## WHAT NEEDS TO BE DONE
Copy the material below word for word, every line included.

## EXERCISE MATERIALS
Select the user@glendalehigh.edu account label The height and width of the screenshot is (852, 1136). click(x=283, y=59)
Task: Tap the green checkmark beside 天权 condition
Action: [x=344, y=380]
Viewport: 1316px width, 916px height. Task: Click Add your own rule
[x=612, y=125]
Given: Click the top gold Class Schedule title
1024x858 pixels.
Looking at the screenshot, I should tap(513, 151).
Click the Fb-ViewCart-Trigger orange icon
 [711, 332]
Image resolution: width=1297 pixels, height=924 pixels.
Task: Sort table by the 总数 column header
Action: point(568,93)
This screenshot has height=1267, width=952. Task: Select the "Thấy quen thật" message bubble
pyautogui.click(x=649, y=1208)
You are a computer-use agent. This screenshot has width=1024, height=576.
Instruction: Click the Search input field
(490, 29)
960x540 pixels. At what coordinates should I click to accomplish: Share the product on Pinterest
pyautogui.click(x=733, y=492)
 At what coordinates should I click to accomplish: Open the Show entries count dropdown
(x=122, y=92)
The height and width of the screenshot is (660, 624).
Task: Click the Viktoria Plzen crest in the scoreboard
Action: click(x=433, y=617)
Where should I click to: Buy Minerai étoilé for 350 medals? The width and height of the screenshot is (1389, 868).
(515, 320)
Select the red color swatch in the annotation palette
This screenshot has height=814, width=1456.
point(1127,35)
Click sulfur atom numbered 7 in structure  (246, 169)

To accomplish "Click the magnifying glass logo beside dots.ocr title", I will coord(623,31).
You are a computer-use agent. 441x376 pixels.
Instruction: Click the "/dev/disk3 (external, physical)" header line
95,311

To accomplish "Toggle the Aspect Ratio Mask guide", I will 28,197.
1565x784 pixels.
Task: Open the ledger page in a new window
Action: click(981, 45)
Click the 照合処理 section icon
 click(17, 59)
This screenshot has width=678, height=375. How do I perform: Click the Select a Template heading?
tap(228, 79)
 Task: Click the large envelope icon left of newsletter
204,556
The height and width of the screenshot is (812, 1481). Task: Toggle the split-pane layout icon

## RESPONSE TO THIS TASK
Select the user@glendalehigh.edu account label The height and width of the screenshot is (852, 1136). click(x=283, y=59)
Task: Tap the green checkmark beside 天权 condition
Action: [x=344, y=380]
Viewport: 1316px width, 916px height. Task: Click Add your own rule
[x=612, y=125]
Given: Click the top gold Class Schedule title
1024x858 pixels.
Looking at the screenshot, I should tap(513, 151).
Click the Fb-ViewCart-Trigger orange icon
 [711, 332]
Image resolution: width=1297 pixels, height=924 pixels.
Task: Sort table by the 总数 column header
Action: point(568,93)
This screenshot has height=1267, width=952. Task: Select the "Thấy quen thật" message bubble
pyautogui.click(x=649, y=1208)
You are a computer-use agent. This screenshot has width=1024, height=576.
Instruction: Click the Search input field
(490, 29)
960x540 pixels. At what coordinates should I click to accomplish: Share the product on Pinterest
pyautogui.click(x=733, y=492)
 At what coordinates should I click to accomplish: Open the Show entries count dropdown
(x=122, y=92)
The height and width of the screenshot is (660, 624).
Task: Click the Viktoria Plzen crest in the scoreboard
Action: click(x=433, y=617)
Where should I click to: Buy Minerai étoilé for 350 medals? The width and height of the screenshot is (1389, 868).
(515, 320)
Select the red color swatch in the annotation palette
This screenshot has height=814, width=1456.
point(1127,35)
Click sulfur atom numbered 7 in structure  (246, 169)

To accomplish "Click the magnifying glass logo beside dots.ocr title", I will coord(623,31).
You are a computer-use agent. 441x376 pixels.
Instruction: Click the "/dev/disk3 (external, physical)" header line
95,311

To accomplish "Toggle the Aspect Ratio Mask guide", I will 28,197.
1565x784 pixels.
Task: Open the ledger page in a new window
Action: click(981, 45)
Click the 照合処理 section icon
 click(17, 59)
This screenshot has width=678, height=375. How do I perform: Click the Select a Template heading?
tap(228, 79)
 Task: Click the large envelope icon left of newsletter
204,556
The height and width of the screenshot is (812, 1481). Task: Toggle the split-pane layout icon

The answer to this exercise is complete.